On the 50th anniversary of the War on Poverty, Sen. Marco Rubio of Florida proposed a conservative version of it.
His speech follows a much-publicized tour of poverty-stricken areas by Rep. Paul Ryan and a proposal by Sen. Rand Paul to revitalize depressed parts of the country. Suddenly, fighting poverty has become a theme of Republican rhetoric.
Republicans may be overestimating how much political benefit they can get from this new focus; the party’s real vulnerability is that people think it’s disconnected from the struggles of the middle class. But a reputation for indifference to poverty is unattractive, too — and a concern for the poor has a moral importance beyond any political value it may have.
In creating an anti-poverty agenda, Republicans have a positive legacy on which to build. The most successful such initiatives of recent decades — welfare reform and the earned income tax credit — reflected conservative thinking and had conservative support.
Rubio offered three interesting ideas in his speech. The first was to modify the earned income tax credit so that more of it goes to the single and childless poor, and so that beneficiaries get a little of its value in every paycheck rather than in one lump-sum payment. The program already helps to keep people in the labor force, and Rubio’s change might make it easier for beneficiaries to spend the money prudently.
Rubio should build on this idea and push to strengthen work requirements in all anti-poverty programs. If you’re able-bodied and you don’t have small children, you ought to be working or looking for work in order to receive food stamps or public housing.
Rubio’s second idea is a “flex fund” that would hand over most federal antipoverty money to the states to manage. Maybe this reform will work, but he should be wary of romanticizing the states. He presents the welfare reform of the 1990s as a triumph for the principle of state management when in fact the central feature of that law — the one that made it successful — was a work requirement imposed by Washington.

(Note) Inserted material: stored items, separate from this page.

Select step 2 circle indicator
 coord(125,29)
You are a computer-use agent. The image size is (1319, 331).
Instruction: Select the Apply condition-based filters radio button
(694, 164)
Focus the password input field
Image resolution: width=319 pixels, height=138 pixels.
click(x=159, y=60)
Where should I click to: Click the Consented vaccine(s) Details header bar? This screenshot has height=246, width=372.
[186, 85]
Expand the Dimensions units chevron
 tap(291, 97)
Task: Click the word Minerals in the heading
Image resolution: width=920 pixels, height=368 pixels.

And misguided policies by state and local governments continue to make poverty worse. Licensure rules make it harder to start businesses and careers that can help poor people better their lot. Zoning rules and development restrictions make it harder to move to where the jobs are. A conservative antipoverty agenda should combat those regulations, too.
Third, Rubio thinks we have to address the familial contributors to poverty. A child raised by married parents is much more likely to escape poverty than one raised by a single mother. The day before his speech, Rubio told me he understands that there isn’t much the government can do to change social mores, but that he also thinks it’s important to make the interaction between family structure and economic success better known.

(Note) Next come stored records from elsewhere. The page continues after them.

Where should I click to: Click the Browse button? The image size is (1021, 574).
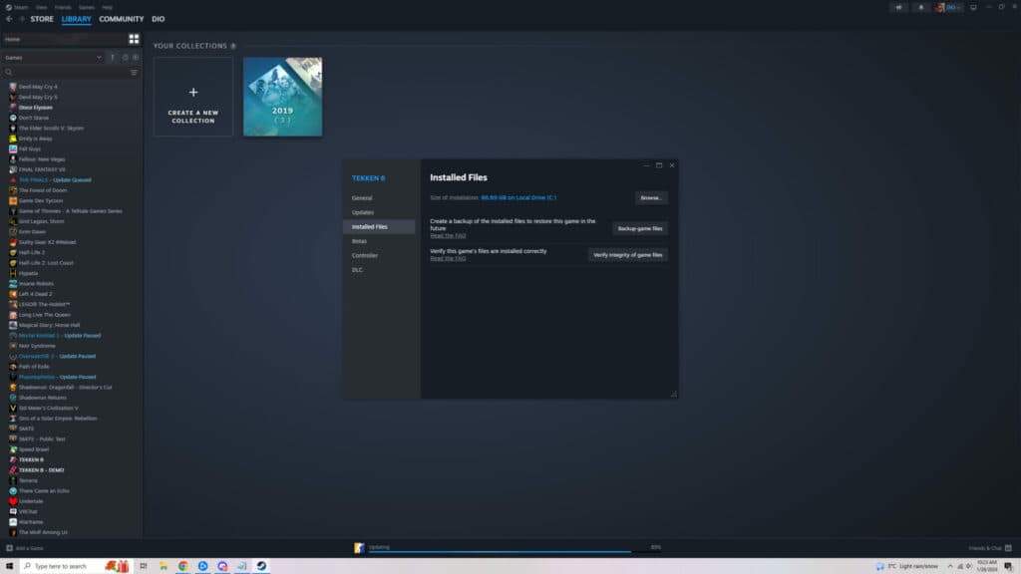point(651,198)
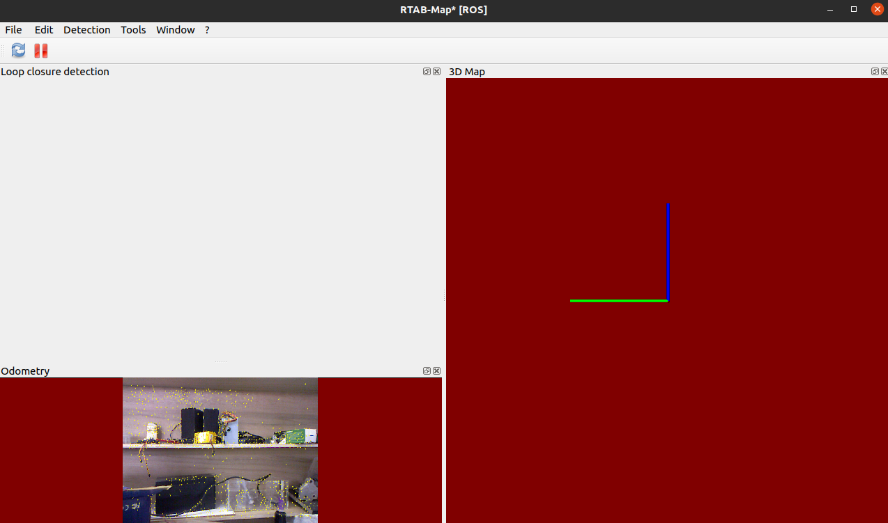The width and height of the screenshot is (888, 523).
Task: Click the green axis in the 3D Map
Action: click(619, 300)
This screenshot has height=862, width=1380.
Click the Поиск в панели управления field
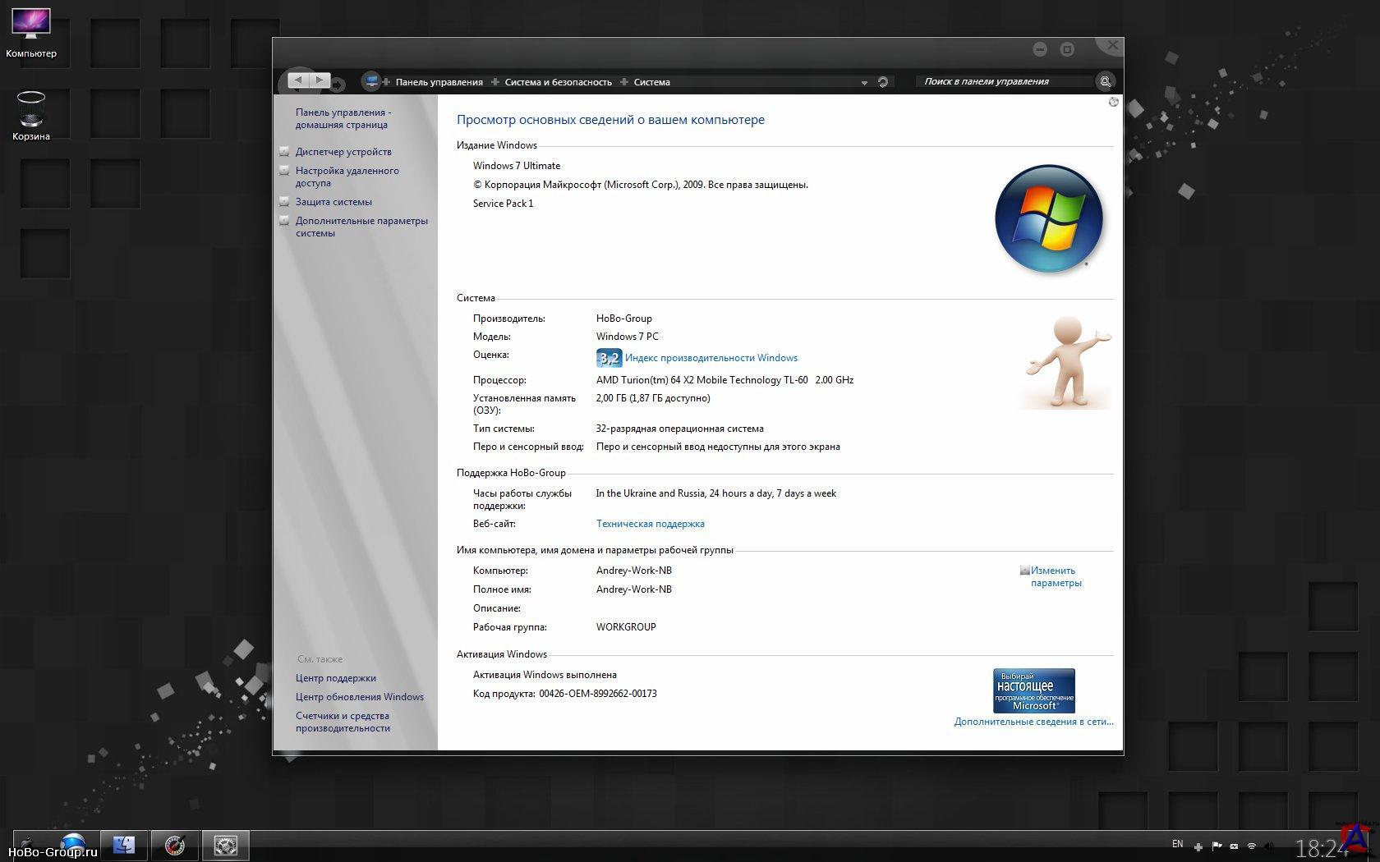click(1002, 81)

“A majority of it is a cultural thing we need to address as a society,” he said. “But I think government can be a catalyst for that conversation.”

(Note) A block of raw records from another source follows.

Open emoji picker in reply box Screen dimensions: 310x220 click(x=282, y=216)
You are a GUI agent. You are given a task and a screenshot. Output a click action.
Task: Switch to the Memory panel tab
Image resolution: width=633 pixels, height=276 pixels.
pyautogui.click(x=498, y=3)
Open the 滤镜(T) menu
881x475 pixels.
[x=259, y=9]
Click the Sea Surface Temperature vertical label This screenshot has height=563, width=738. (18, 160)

He says that he’s considering legislation in a few other areas where the government might be able to help, such as reducing the marriage penalties that are built into many anti-poverty programs.
Much of what Rubio is proposing concerns structural poverty, the kind that persists even when the economy is good. Some poverty, though, reflects the business cycle — and conservatives should take care not to make this cyclical poverty worse.
Two days before his speech, Rubio joined most of his Republican colleagues in voting against Janet Yellen’s confirmation as Federal Reserve chairman. They think money has been too easy. But if money had been tighter over the past few years, unemployment and poverty would have been even worse than they have been.
Republican senators including Rubio also recently voted against extending unemployment benefits. Many of them have worried aloud that the benefits are making it less urgent for beneficiaries to look for work. In some cases, that is surely true. But when there are three unemployed workers for every job opening, a lack of drive on the part of the unemployed isn’t the labor market’s biggest problem. It’s a good thing, then, that over the weekend Rubio took the more reasonable position that he will back the benefit extension if it is paid for.
Getting macroeconomic policy right is an important way the federal government can fight poverty. On both monetary policy and unemployment insurance, Republicans have been acting on sincerely held views about what they think is best for the economy. But if there is one thing conservatives have emphasized over the years when it comes to antipoverty efforts, good intentions aren’t enough.